It is understood that the specific order or hierarchy of steps in the processes disclosed is an illustration of exemplary approaches. Based upon design preferences, it is understood that the specific order or hierarchy of steps in the processes may be rearranged. Further, some steps may be combined or omitted. The accompanying method claims present elements of the various steps in a sample order and are not meant to be limited to the specific order or hierarchy presented.
The previous description is provided to enable any person skilled in the art to practice the various aspects described herein. Various modifications to these aspects will be readily apparent to those skilled in the art, and the generic principles defined herein may be applied to other aspects. Thus, the claims are not intended to be limited to the aspects shown herein, but is to be accorded the full scope consistent with the language claims, wherein reference to an element in the singular is not intended to mean “one and only one” unless specifically so stated, but rather “one or more.” Unless specifically stated otherwise, the term “some” refers to one or more. All structural and functional equivalents to the elements of the various aspects described herein that are known or later come to be known to those of ordinary skill in the art are expressly incorporated herein by reference and are intended to be encompassed by the claims. Moreover, nothing disclosed herein is intended to be dedicated to the public regardless of whether such disclosure is explicitly recited in the claims. No claim element is to be construed as a means plus function unless the element is expressly recited using the phrase “means for.”
Moreover, the term “or” is intended to mean an inclusive “or” rather than an exclusive “or.” That is, unless specified otherwise, or clear from the context, the phrase “X employs A or B” is intended to mean any of the natural inclusive permutations. That is, the phrase “X employs A or B” is satisfied by any of the following instances: X employs A; X employs B; or X employs both A and B. In addition, the articles “a” and “an” as used in this application and the appended claims should generally be construed to mean “one or more” unless specified otherwise or clear from the context to be directed to a singular form.

Claims

We claim:

1. A remote assistance system, comprising:

a wearable visual enhancement device at a first location configured to:

scan a scene in a real world in a forward field-of-view of a first user,

generate sensor data associated with one or more objects in the scene, and

transmit the sensor data; and

a computing system at a second location configured to:

receive the sensor data,

generate a 3D scene including 3D models of the one or more objects,

receive, via input by a second user, a mark associated with one of the 3D models, and

transmit information that identifies the mark to the wearable visual enhancement device, wherein the wearable visual enhancement device is further configured to display the mark adjacent to the object corresponding to the one of the 3D models.

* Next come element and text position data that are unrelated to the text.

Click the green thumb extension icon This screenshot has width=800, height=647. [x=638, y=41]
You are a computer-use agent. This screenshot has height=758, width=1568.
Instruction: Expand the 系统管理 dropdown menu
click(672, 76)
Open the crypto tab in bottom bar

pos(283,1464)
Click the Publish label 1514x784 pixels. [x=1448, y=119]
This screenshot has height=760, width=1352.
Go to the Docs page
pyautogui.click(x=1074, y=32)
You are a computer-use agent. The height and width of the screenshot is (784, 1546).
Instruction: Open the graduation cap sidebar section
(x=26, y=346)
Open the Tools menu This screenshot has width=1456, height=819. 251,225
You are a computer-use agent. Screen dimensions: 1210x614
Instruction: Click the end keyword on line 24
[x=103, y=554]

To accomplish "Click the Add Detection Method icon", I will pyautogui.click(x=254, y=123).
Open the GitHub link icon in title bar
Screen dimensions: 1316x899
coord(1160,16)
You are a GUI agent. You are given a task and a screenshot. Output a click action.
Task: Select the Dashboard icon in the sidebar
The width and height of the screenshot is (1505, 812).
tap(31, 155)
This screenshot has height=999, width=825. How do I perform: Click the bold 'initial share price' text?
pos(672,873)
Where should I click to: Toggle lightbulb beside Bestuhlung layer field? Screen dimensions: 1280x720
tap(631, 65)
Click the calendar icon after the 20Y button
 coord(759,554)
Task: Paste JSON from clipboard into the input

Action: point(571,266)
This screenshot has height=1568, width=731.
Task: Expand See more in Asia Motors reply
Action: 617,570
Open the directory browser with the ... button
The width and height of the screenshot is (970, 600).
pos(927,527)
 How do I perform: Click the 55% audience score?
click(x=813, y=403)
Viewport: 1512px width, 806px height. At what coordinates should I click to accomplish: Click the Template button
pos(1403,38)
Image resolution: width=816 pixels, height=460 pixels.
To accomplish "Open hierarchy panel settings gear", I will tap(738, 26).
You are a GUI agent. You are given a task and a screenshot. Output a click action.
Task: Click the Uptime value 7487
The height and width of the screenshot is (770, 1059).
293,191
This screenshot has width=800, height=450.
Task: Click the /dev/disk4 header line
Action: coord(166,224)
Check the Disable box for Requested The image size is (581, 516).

2. The remote assistance system of claim 1, wherein the wearable visual enhancement device includes a camera configured to collect color information of a color image of the scene, a depth camera configured to collect distance information of a depth image of the scene, and an inertial measurement unit (IMU) configured to collect acceleration and angular velocity of the wearable visual enhancement device.

3. The remote assistance system of claim 2, wherein the wearable visual enhancement device includes a tracker configured to generate degree of freedom (DoF) information at least partially based on the acceleration and angular velocity.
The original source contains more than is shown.